Friday, June 18, 2021

YWCA to Join in Juneteenth Events Saturday

Blogger's Note:
The following was submitted by YWCA Tri-County Area.

YWCA Tri-County Area joins other community groups at a Juneteenth celebration from 11 a.m. to 5 p.m., Saturday, June 19, at Memorial Park in Pottstown. 

YWCA is also sponsoring the Montgomery County Chapter PA Democratic Black Caucus Juneteenth Celebration 5 to 9 p.m. at the Norristown Black Lives Matter Mural.

This year's celebration, Pottstown's first, comes just days after Congress voted to make Juneteenth an official federal holiday. President Biden signed the legislation Thursday.  

Juneteenth is a celebration of the official end of slavery on June 19, 1865 and has been declared a federal holiday. This holiday serves as a symbol of freedom from slave trade across the United States, today Juneteenth provides an opportunity to reflect on what progress is still needed, as well as celebrate Black joy and community.

Observed by African Americans since the late 1800s, early celebrations of Juneteenth involved families getting together, observing prayer, sharing meals, and in some cases making an annual pilgrimage to Galveston, Texas. Also called Freedom Day or Emancipation Day, today folks continue to celebrate by bringing families together over food, parades, and festivals.

While Juneteenth is marked as a day of celebration for African American freedom in the United States, it also is a time of education and reflection. Juneteenth activities emphasize African American history and culture that go beyond the common narrative and that reflect the actual happenings of the time.
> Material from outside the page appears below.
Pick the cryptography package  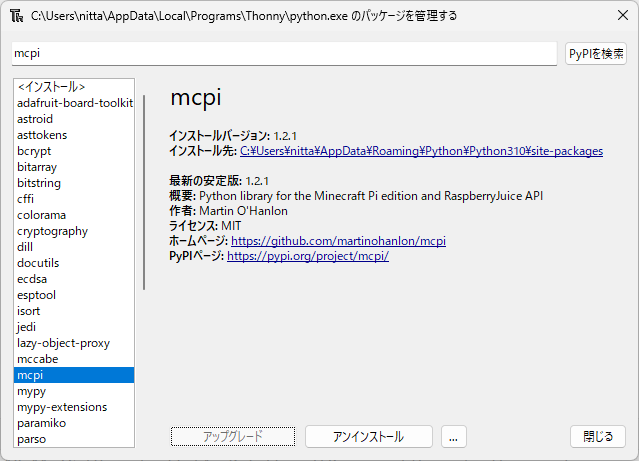(52, 231)
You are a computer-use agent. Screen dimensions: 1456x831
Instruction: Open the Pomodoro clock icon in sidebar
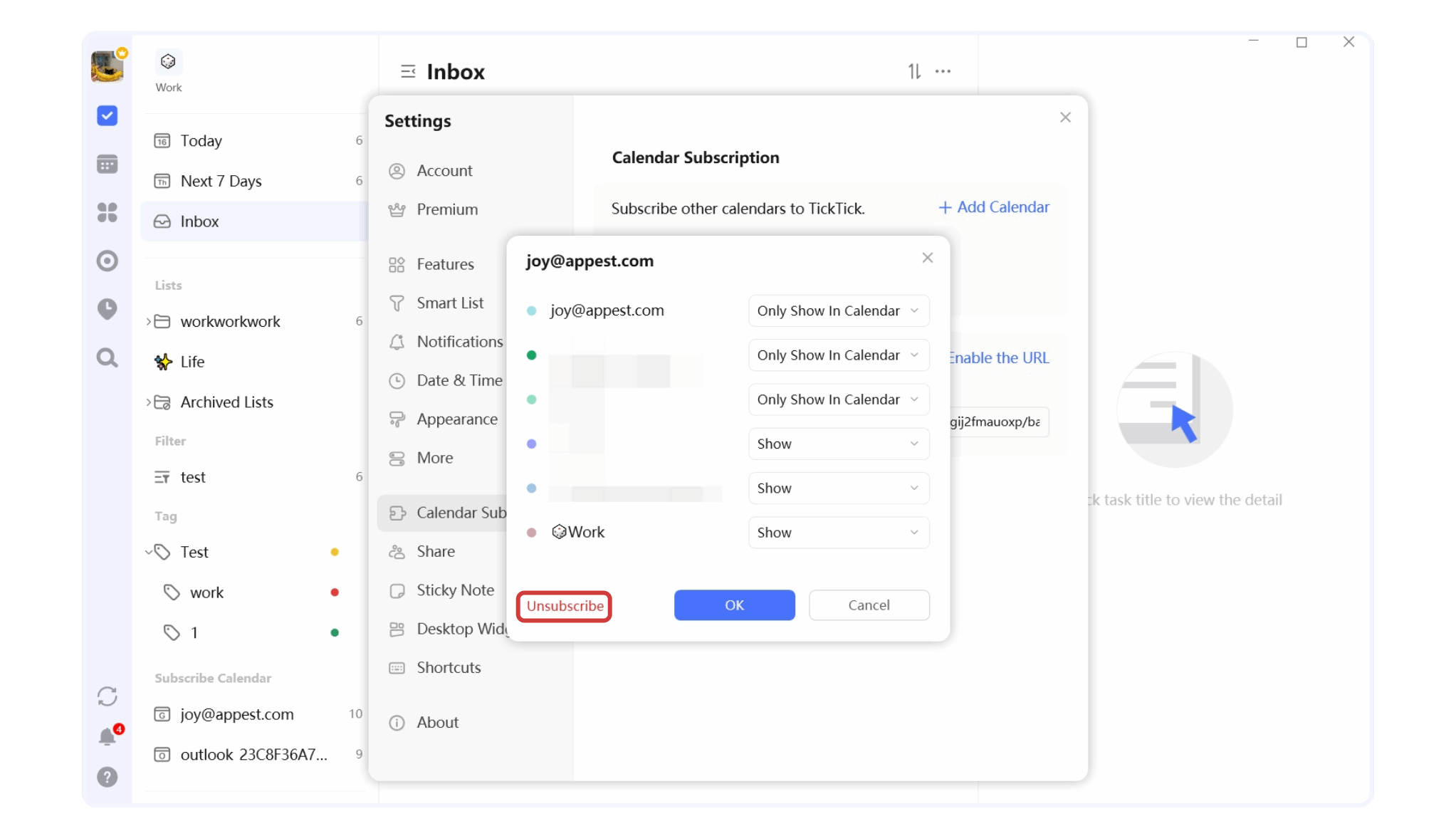point(107,309)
“Bryan Stevenson, author of Just Mercy and Founder of the Equal Justice Initiative, said, ‘Truth and reconciliation are not simultaneous, but they are sequential’”, said Stacey Woodland, CEO of YWCA Tri-County Area. “I hope the creation of the federal holiday marking Juneteenth will begin a national, truthful discussion about slavery and its aftermath that will lead to the reconciliation that is racial equity.” While progress has been made since the abolition of slavery, there is still considerable work needed for achieving complete equity for Black and African Americans. Without openly acknowledging our country’s history and the ripple effects it has had into the present, we will never eliminate the racist barriers to safety, economic advancement, and health, Woodland said.

YWCA Tri-County Area is dedicated to eliminating racism, empowering women, and promoting peace, justice, freedom, and dignity for all. YWCA Tri-County Area serves more than 1,500 women, girls, and families annually through early childhood education, youth empowerment programming, adult education, and Foster Grandparents Program.